[
https://issues.apache.org/jira/browse/PDFBOX-2592?page=com.atlassian.jira.plugin.system.issuetabpanels:comment-tabpanel&focusedCommentId=14270200#comment-14270200
]
John Hewson commented on PDFBOX-2592:
-------------------------------------
Yes, exactly. However, if a user is retaining objects beyond when they are
needed then _of course_ they use memory. The solution is not to add some
workaround whereby we clobber all COS objects when close() is called, but to
simply direct the user to add one line of code to their source: document =
null. The responsibility for owning objects in Java is very clear, and we're
violating that rule to facilitate users who are doing the wrong thing. We're
not helping anyone by doing this, we're just adding to the mess. On the plus
side, there are surely very few users who are doing such a thing nowadays, and
we have a one line fix for those who do.
Having said that, the current situation seems acceptable, at first glance.

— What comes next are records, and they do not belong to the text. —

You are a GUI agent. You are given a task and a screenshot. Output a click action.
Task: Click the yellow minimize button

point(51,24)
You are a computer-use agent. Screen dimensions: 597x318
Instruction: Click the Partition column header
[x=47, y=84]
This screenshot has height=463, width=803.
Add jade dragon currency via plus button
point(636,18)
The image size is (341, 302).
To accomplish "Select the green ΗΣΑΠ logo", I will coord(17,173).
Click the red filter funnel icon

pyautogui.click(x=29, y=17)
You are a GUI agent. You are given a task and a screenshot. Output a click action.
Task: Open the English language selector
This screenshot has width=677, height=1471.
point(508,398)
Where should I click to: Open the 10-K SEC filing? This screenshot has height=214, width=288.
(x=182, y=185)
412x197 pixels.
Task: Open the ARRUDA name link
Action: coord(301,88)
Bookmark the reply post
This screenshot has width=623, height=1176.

However, it's actually causes corruption and silent failures:
{code}
// example 1
COSDictionary page1 = doc1.getPage(0);
doc1.close();
PDDocument doc2 = new PDDocument();
doc2.addPage(page1);
doc2.save("out.pdf"); // fails silently!!! the generated pdf is blank
{code}
{code}
// example 2
PDPage page1 = doc1.getPage(0);
PDFormXObject form = new PDFormXObject(page1.getStream());
form.setBBox(page1.getCropBox());
form.setResources(page1.getResources());
doc1.close(); // we close doc1 once we have finished using it
PDDocument doc2 = new PDDocument();
PDPage page2 = new PDPage();
doc2.addPage(page2);
PDPageContentStream contents = new PDPageContentStream(doc2, page2);
contents.drawForm(form);
contents.close();
doc2.save("out.pdf"); // fails with NullPointerException in COSStream
doc2.close();
{code}
{code}
// example 3
PDFont font = doc1.getPage(0).getResources().getFont(COSName.getPDFName("F1"));
doc1.close();
PDDocument doc2 = new PDDocument();
PDPage page2 = new PDPage();
page2.setResources(new PDResources());
page2.getResources().put(COSName.getPDFName("Foo"), font);
doc2.addPage(page2);
doc2.addPage(page1);
doc2.save("out.pdf"); // fails silently!!! the generated pdf contains an empty
dict for Foo
{code}
But it's not consistent, because this works:
{code}
PDRectangle rect = doc1.getPage(0).getMediaBox();
doc1.close();
PDDocument doc2 = new PDDocument();
PDPage page2 = new PDPage();
doc2.addPage(page2);
page2.setCropBox(rect);
{code}
This shows how harmful the "workaround" in COSDocument close() actually is,
we're getting silent failures and NPEs for behaviour which should be valid, or
in the case of example 2 should throw a meaningful exception (that's what I
want COSStream#isClosed() for).
As it stands this is broken and needs fixing.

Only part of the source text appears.